Secondo il governo, il piano di Google per affermare la propria posizione dominante è stato quello di «neutralizzare o eliminare» i rivali attraverso le acquisizioni e di costringere gli inserzionisti a usare i suoi prodotti rendendo difficile l’uso dei prodotti dei concorrenti. «Google ha usato mezzi anticoncorrenziali, escludenti e illegali per eliminare o ridurre drasticamente qualsiasi minaccia al suo dominio sulle tecnologie pubblicitarie digitali», si legge nell’azione legale intentata presso la corte federale di Alexandria, in Virginia, un documento di quasi 150 pagine frutto di anni di indagini.

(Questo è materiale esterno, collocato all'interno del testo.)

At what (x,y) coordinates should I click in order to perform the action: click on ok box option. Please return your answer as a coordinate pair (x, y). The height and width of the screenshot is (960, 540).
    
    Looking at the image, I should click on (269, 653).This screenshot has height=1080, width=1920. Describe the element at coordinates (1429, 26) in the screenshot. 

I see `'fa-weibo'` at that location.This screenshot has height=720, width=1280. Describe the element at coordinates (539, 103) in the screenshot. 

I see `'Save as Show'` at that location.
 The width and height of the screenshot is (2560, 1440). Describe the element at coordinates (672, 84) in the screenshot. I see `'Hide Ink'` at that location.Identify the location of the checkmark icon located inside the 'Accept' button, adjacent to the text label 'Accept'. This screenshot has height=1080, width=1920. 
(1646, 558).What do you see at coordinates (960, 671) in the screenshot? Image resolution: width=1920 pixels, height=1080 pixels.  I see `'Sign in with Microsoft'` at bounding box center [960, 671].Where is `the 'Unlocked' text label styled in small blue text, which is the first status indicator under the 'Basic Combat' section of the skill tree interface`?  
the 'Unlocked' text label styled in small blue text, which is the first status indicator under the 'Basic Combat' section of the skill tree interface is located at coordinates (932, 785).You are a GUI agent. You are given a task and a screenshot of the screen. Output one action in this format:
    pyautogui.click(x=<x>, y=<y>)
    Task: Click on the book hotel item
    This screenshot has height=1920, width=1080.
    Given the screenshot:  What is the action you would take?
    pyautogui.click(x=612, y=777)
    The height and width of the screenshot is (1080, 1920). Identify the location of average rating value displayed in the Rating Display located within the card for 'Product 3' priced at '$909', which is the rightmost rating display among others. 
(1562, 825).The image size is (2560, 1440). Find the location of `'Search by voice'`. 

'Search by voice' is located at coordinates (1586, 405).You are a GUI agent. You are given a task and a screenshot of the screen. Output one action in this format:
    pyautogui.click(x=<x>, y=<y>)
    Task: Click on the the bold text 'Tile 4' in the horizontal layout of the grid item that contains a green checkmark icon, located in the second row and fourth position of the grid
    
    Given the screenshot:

«Il dominio di Google nel mercato degli annunci significa che un numero minore di editori è in grado di offrire i propri prodotti senza addebitare costi di abbonamento o di altro tipo, perché non possono contare sulla concorrenza nel mercato pubblicitario per mantenere bassi i prezzi degli annunci», ha spiegato ieri in una conferenza stampa il procuratore generale Merrick Garland. Il risultato è che «i creatori di siti web guadagnano meno e gli inserzionisti pagano di più».

Google, ha sottolineato il procuratore generale, ha perseguito questa «condotta anti-concorrenziale per 15 anni» e così facendo «ha bloccato l’ascesa di tecnologie rivali e manipolato i meccanismi delle aste di annunci online, per costringere inserzionisti ed editori a utilizzare i suoi strumenti». In questo modo, «Google si è impegnata in una condotta di esclusione» che ha «gravemente indebolito, se non distrutto, la concorrenza nel settore della tecnologia pubblicitaria».

Non è la prima volta che Google finisce nel mirino dell’Antitrust Usa. Nel 2020 l’amministrazione Trump ha citato il gruppo di Mountain View in giudizio, sostenendo l’esistenza di pratiche anti-concorrenziali nel mercato della ricerca e della pubblicità quando si fanno le ricerche.

Nel nuovo procedimento le accuse sono durissime: «Google ha ostacolato in modo significativo la concorrenza e scoraggiato l’innovazione nell’industria della pubblicità digitale e ha impedito al libero mercato di funzionare in modo equo».

Alphabet respinge le accuse. In un comunicato ha dichiarato che la causa «si basa su un’argomentazione errata che rallenterà l’innovazione, aumenterà le tariffe pubblicitarie e renderà più difficile la crescita di migliaia di piccole imprese e di editori».

Non la pensa così il DoJ, che ha parlato di «un evento storico», paragonando la causa contro Google a «una pietra miliare». Ha ribadito il procuratore Garland: «Indipendentemente dal settore e dall’azienda, il dipartimento di Giustizia applicherà con forza le nostre leggi antitrust per proteggere i consumatori, salvaguardare la concorrenza e garantire equità economica e opportunità per tutti». Perché «quando una società viola lo concorrenza, l’economia e la democrazia soffrono». Perciò non si tratta di «scegliere vincitori o perdenti», come attacca Alphabet, ma di punire chi viola le regole, a svantaggio dei consumatori, replica il Doj. E ha ricordato un altro caso esemplare, lo stop nei mesi scorsi alla fusione tra le case editrici Penguin Random House e Simon & Schuster.